Would he leave us laughing or crying?
The David Letterman who crashed late night on NBC in 1982 was hilarious, but not exactly the sentimental type. (A 1986 Viewer Mail segment ended with him being dragged off by the cops for indecency after trying to refute a viewer who said “you don’t have a romantic bone in your body.”) In his later CBS years, he learned to open up—about his heart surgery, 9/11, becoming a father. But there was always that reserve, that distance, that resistance to being self-serious.
So Wednesday night, his last as a TV host after three and a half decades, the man who introduced TV to a new kind of comedy show left us with … a comedy show. Letterman’s last Late Show was nostalgic but not maudlin, gracious but not mournful, valedictory but not a eulogy. Letterman’s last minutes behind the desk were as heavy on the laughs as on the thank-yous, an hour-plus of an entertainer being an entertainer and enjoying it. It was true to Dave, it was fun and it was terrific.
And why not? Letterman was leaving on his own timetable, not being defenestrated by the network. He remade his art and his business. He got to spend more than three decades of his career doing more or less what the hell he wanted on national TV and left widely acknowledged as the best at what he did (whatever his ratings). Sure, goodbye is sad, but then again—as he said in sheepishly acknowledging the effusive, lugubrious praise of the past weeks—”Save a little for my funeral.”
So the night kicked off with typical self-effacement, as well as by-special-celebrity-guests-effacement. After a clip of President Gerald Ford saying (after Nixon’s resignation) “Our long national nightmare is over,” Presidents George H.W. Bush, Bill Clinton, George W. Bush and Barack Obama repeated the line at Letterman.
He took the stage with a brisk monologue including one last joke at the disappointment he could never stop picking at: “It’s beginning to look like I’m not going to get the Tonight Show!” Stephen Hawking, he said, called to say he’d crunched the numbers on Letterman’s more than 6,000 shows and said, “it works out to about eight minutes of laughter.” And the night’s classic-quality Top Ten list (Things I’ve Always Wanted to Say to Dave), delivered by frequent guests, was like a mini-celebrity roast, with Julia Louis-Dreyfus, in the presence of Jerry Seinfeld, saying, “Thanks for letting me take part in another hugely disappointing series finale!”
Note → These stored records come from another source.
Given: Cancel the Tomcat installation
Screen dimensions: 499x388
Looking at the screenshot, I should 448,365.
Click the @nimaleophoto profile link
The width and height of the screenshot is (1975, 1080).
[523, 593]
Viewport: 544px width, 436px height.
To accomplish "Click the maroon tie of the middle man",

Trust Letterman to deflate showbiz hyperbole and cheerfully let some of the air out of the own celebratory float we’ve been parading around for him. The bulk of the middle of the show was a look back at his career, but it felt less like an In Memoriam than a highlight reel assembled by a man who was simply damn proud of the work he and his crew had done.
The sweetest of the prepared reels was devoted to a day behind the scenes at Late Show: polishing and pitching jokes, riffing one-liners over White House Correspondents Dinner footage, dealing with the million small details of the daily production. What came across wasn’t grieving but pride in the machine that Worldwide Pants had built over the years, and the comedy force that began with Letterman and Merrill Markoe’s bizarrely brilliant daytime show in 1980 (generously highlighted in the clip reels).
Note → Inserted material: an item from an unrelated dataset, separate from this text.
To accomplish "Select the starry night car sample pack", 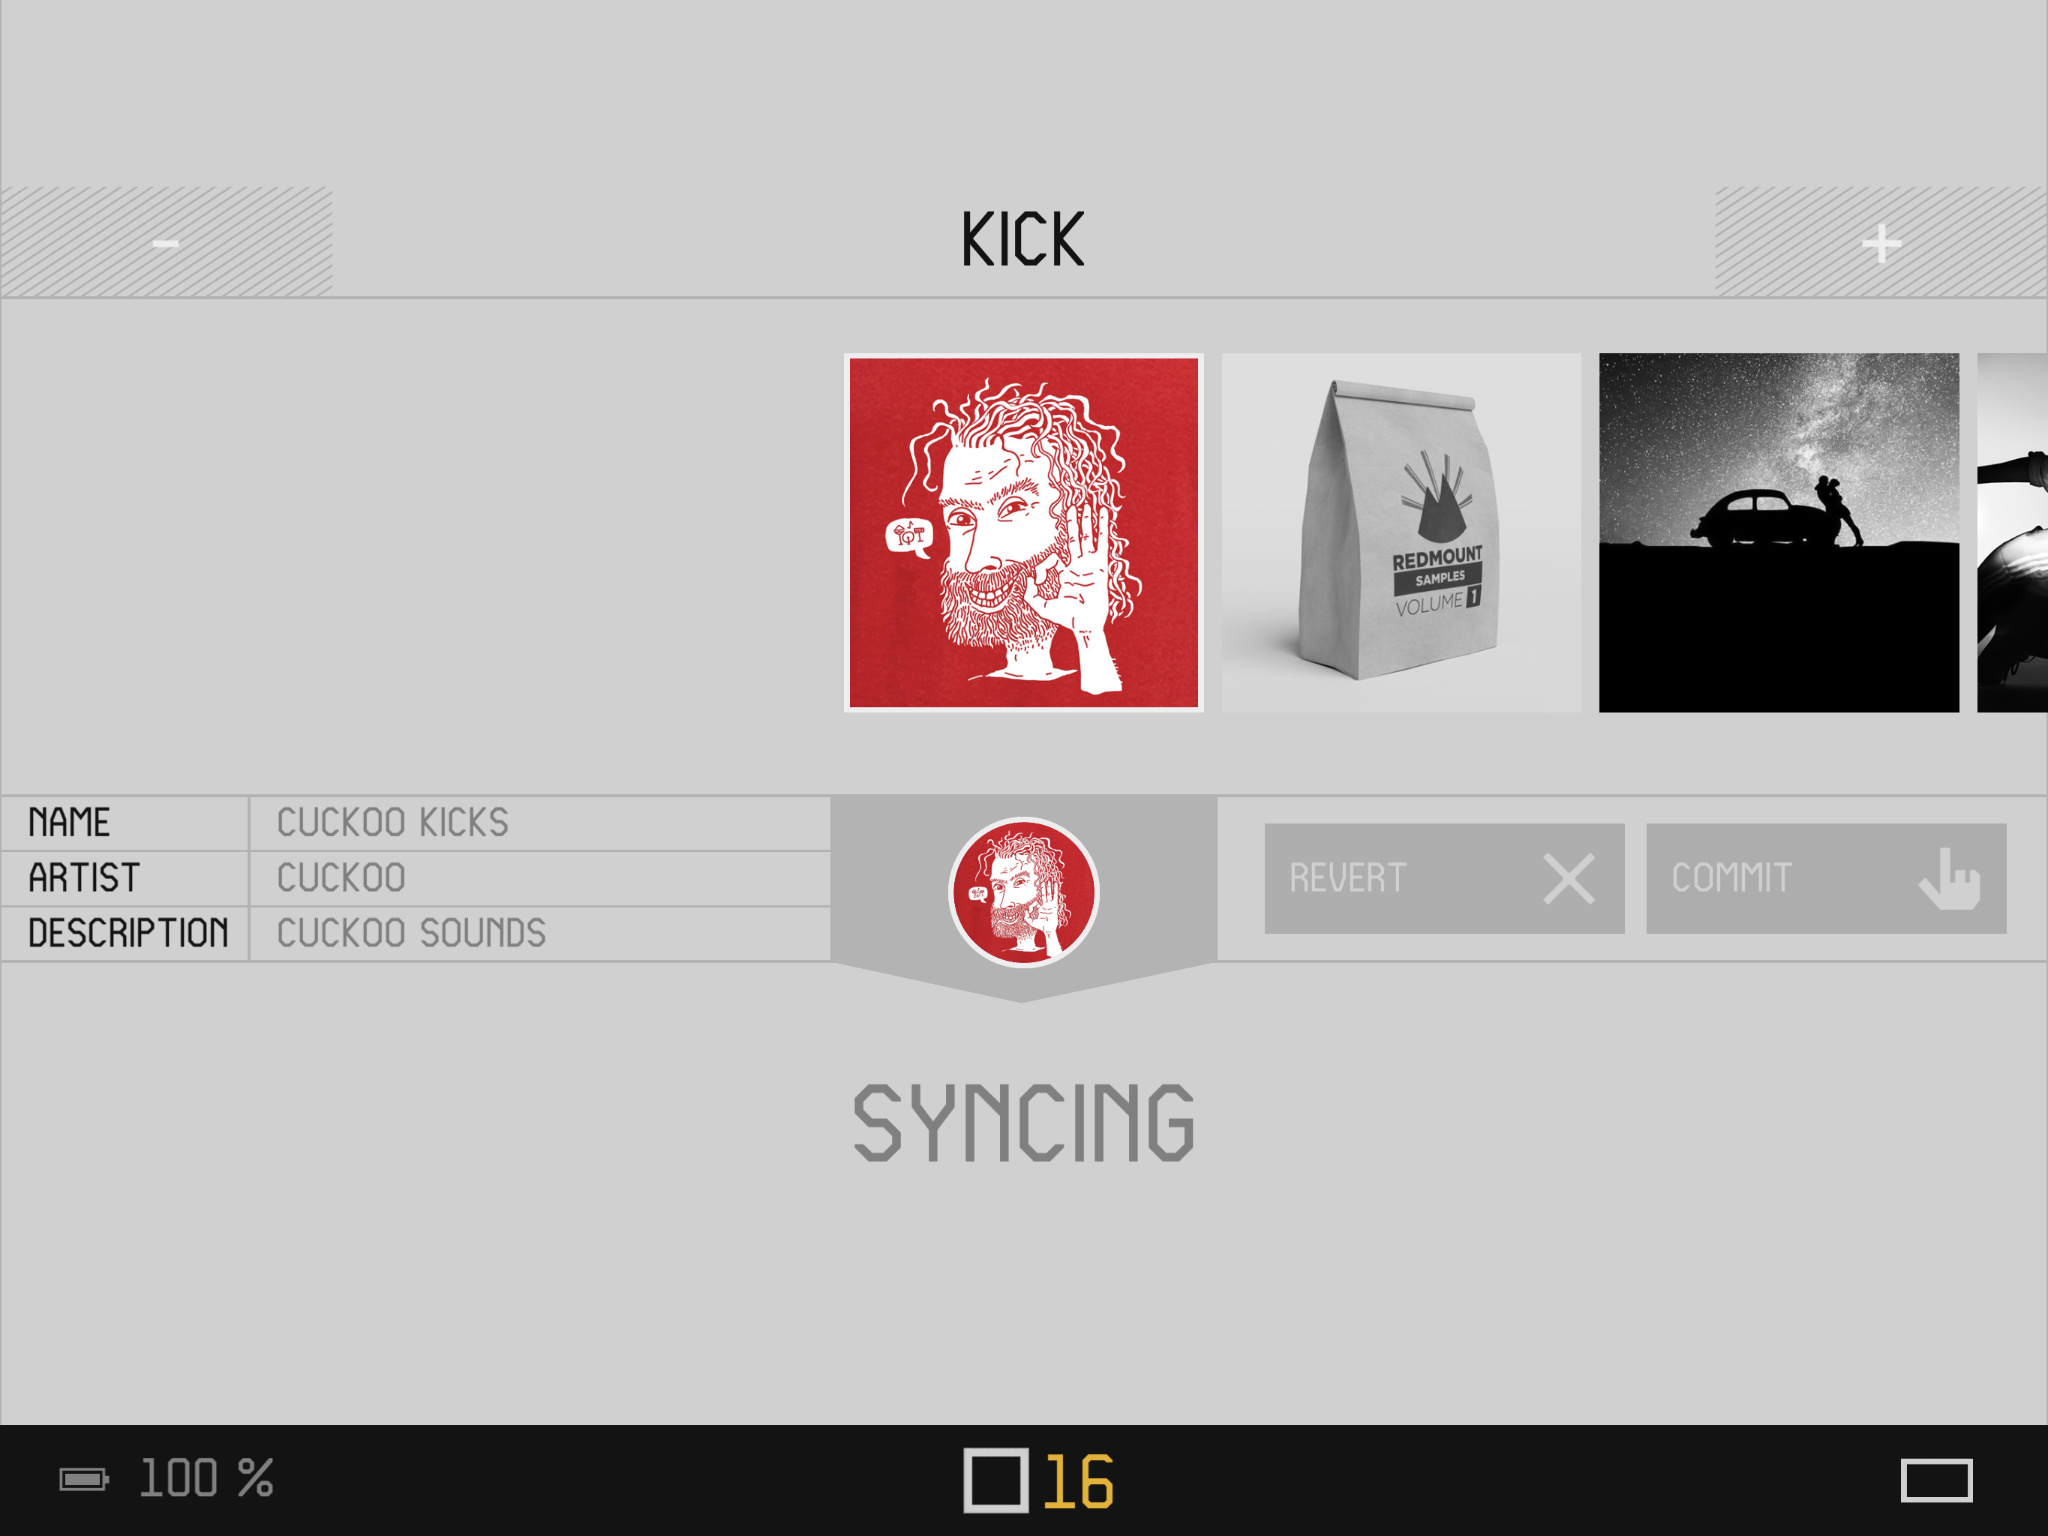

At one point in the backstage film, the camera stopped on Paul Shaffer, with a droll observation about what it’s like to be the boss: “There’s a parade of people coming and they all say the same thing: ‘Dave, I know you hate this.’ And then they go on to do what he hates.”
It was in the last segment, as the episode ran into overtime, that Letterman unleashed his emotion, settling in for one of the “desk talks” that have been the highlights of his second great period at CBS. But characteristically, his sentiment was fond, not wistful.
He remembered touring the Ed Sullivan Theater before moving to CBS: “It was a dump… crawling with rats—big rats.” He thanked CBS President Les Moonves and Biff Henderson, the gang in the control room—”Let’s keep it to three drinks tonight!”—and his writers. He thanked, of course, Paul and the band. And he thanked—with the kind of personal touch he’s been showing in his later days—his son Harry and his wife Regina, while giving a shout-out to Harry’s friend Tommy. (The closing image of the show was a home video of Harry skiing.)
Were his eyes a touch pink? Maybe, but his voice was steady. He seemed to feel good—in the zone—knowing, maybe, that he’d just put on a good hour of TV. His last minutes on the air were like his favorite song, “Everlong,” which the Foo Fighters played over hundreds of stills from Letterman history: emotional but driving, ever letting up, hurtling forward to the end. Until simply, steadily, honestly: “All right, that’s pretty much all I got. The only thing I have left to do, for the last time on a television program: Thank you and good night.”
David Letterman, our host, our comedy uncle, our after-hours pal, delivered the laughs one more time. I would have to supply the tears myself. Sorry, Dave. I know you hate this.